Melbourne City adalah salah satu dari beberapa tim City Football Group, termasuk Manchester City, yang dilibatkan oleh Uni Emirat Arab untuk mempromosikan World Expo bulan depan di Dubai.
McGeehan mengatakan kepemilikan City Football Group atas tim mengangkat masalah etika dan moral untuk klub, dan untuk pendukung mereka.
"Apakah Anda benar-benar ingin dijalankan oleh pemerintah yang melakukan kejahatan perang dan bagian dari tujuannya memiliki klub adalah untuk mengalihkan perhatian dari kejahatan perang dan pelanggaran hak asasi manusia lainnya? Saya berpendapat, tidak," katanya.
"Klub harus dijalankan untuk kepentingan pendukung mereka, dan komunitas mereka.

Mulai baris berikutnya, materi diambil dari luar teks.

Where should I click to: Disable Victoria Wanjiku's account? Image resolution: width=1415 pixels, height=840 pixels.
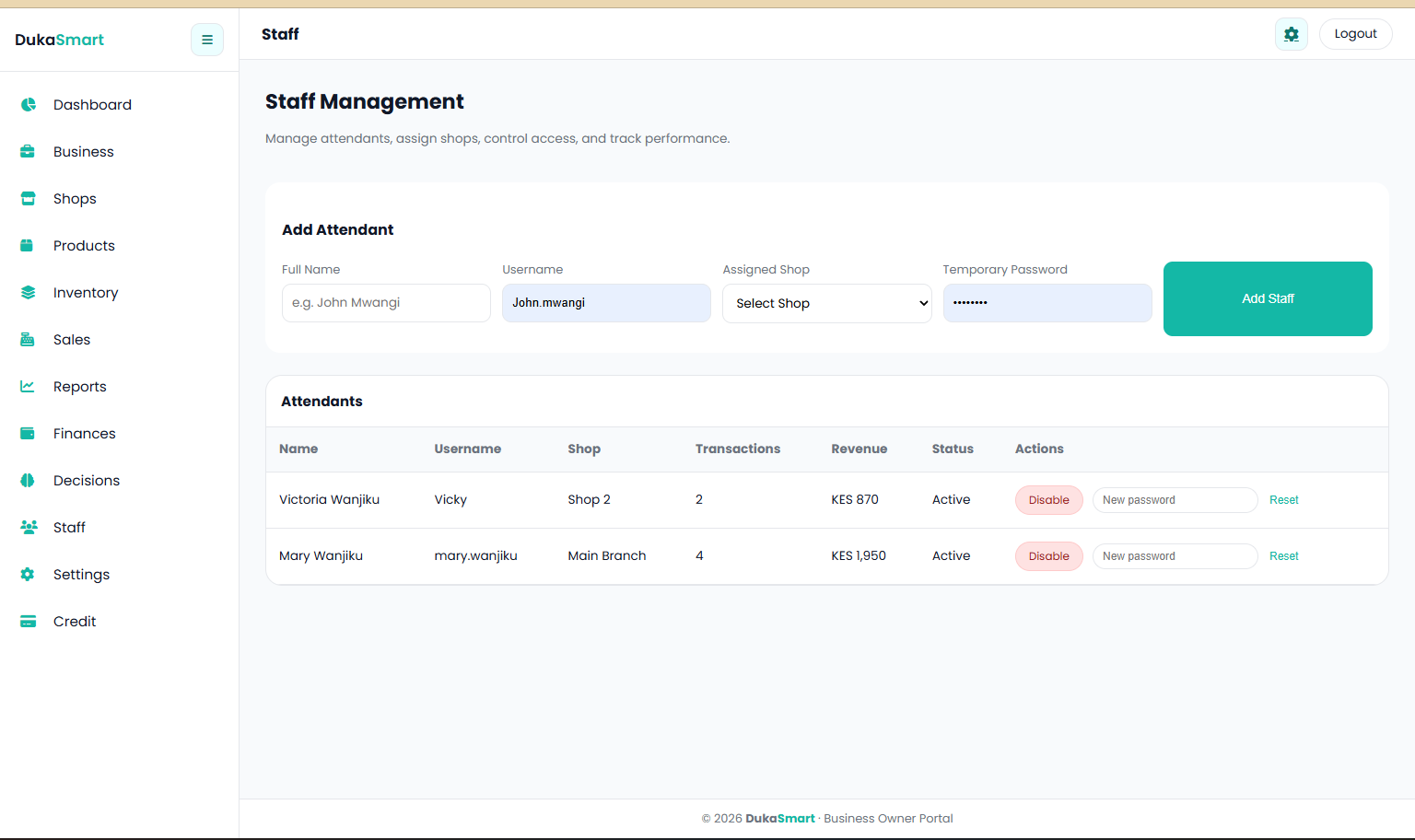pos(1048,500)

Bukan untuk kepentingan politik pemerintah asing."
Melbourne City Tolak Berkomentar
Seorang juru bicara Football Australia mengatakan pihaknya bekerja sama dengan lembaga penegak hukum untuk "melindungi dan menjaga integritas keuangan" dalam permainan, dan menerapkan "uji kelayakan dan kepatutan" untuk klub, yang harus menyediakan "rekening keuangan yang diaudit secara independen" setiap tahun.